The fail-safe was just hit bringing the model back to a neutral/cash position.
QE in all its forms can push the market higher, and with earnings upon us, it is possible the U.S. markets will continue to well outperform the European markets. It is best to wait for either 1) a buy signal triggered by a follow through day accompanied by constructive action by leading stocks, or 2) a sell signal resulting from further deterioration of price/volume action in market indices and leading stocks.
This year has been trick for market timing despite the uptrend in the general market.
The first quarter of 2012 has been somewhat out of the ordinary as it was a trending market that came right after the volatile, trendless, news driven nature of 2011. This created a high risk environment in 2011 due to its series of gap ups and gap downs.

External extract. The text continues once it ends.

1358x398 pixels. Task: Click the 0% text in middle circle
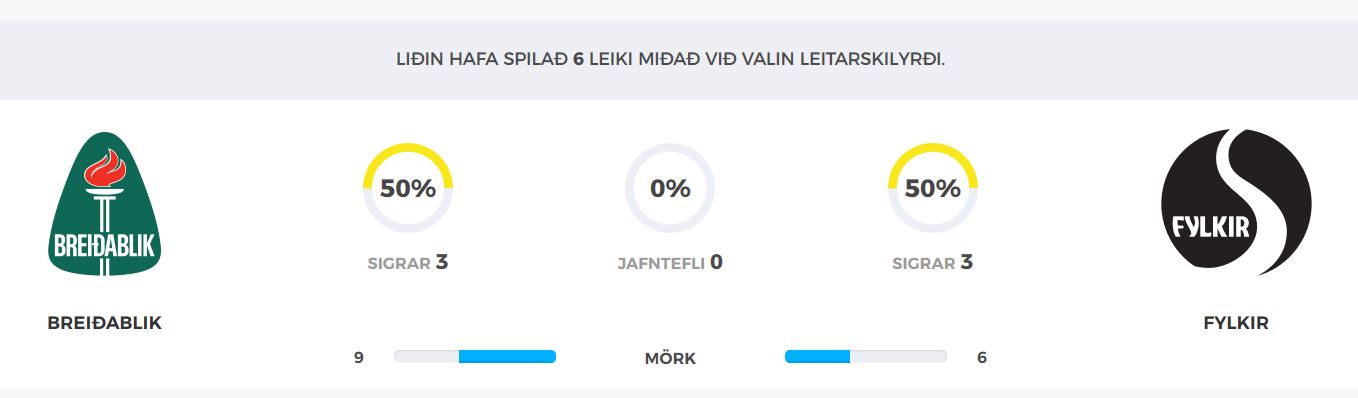tap(670, 188)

Thus, the Market Direction Model was cautious and issued a buy signal 3 weeks into the uptrend on January 25, 2012, after a small handful of leading stocks started to show constructive price/volume action such as AAPL’s buyable gap up on January 25. That said, the number of buyable leading stocks remained insignificant and unconvincing for another few weeks, due to the rally being driven by quantitative easing (QE) in its various forms, somewhat reminiscent of 2009 which was a QE driven rally led by junk stocks.
The anomaly we have seen with the late buy signal from the MDM followed by slow-to-start action on the part of many leading stocks, AAPL notwithstanding, is not atypical for trend-following models in 2012. The markets have trended higher all year, yet the Trend-Following Wizards (as interviewed by Jack Schwager in his Market Wizards series books and Michael Covel's Trend Following book) as a whole are down year-to-date, as of end of February 2012 even though the general market had its best trending period from January 4 to February 29 (data for this group to the end of March 2012 will be posted on their website soon): http://www.automated-trading-system.com/trend-following-wizards-february-2012/.
For those members who only follow the Market Direction Model, we share your frustration. For those members who only follow our stock-related services such as Pocket Pivot Review, we are glad many of you are doing well this year.
Anomalous periods always come to an end. Even 2011 which was trendless and volatile had brief moments of big profit opportunities which made all the difference to the Market Direction Model's ability to outperform the general market that year.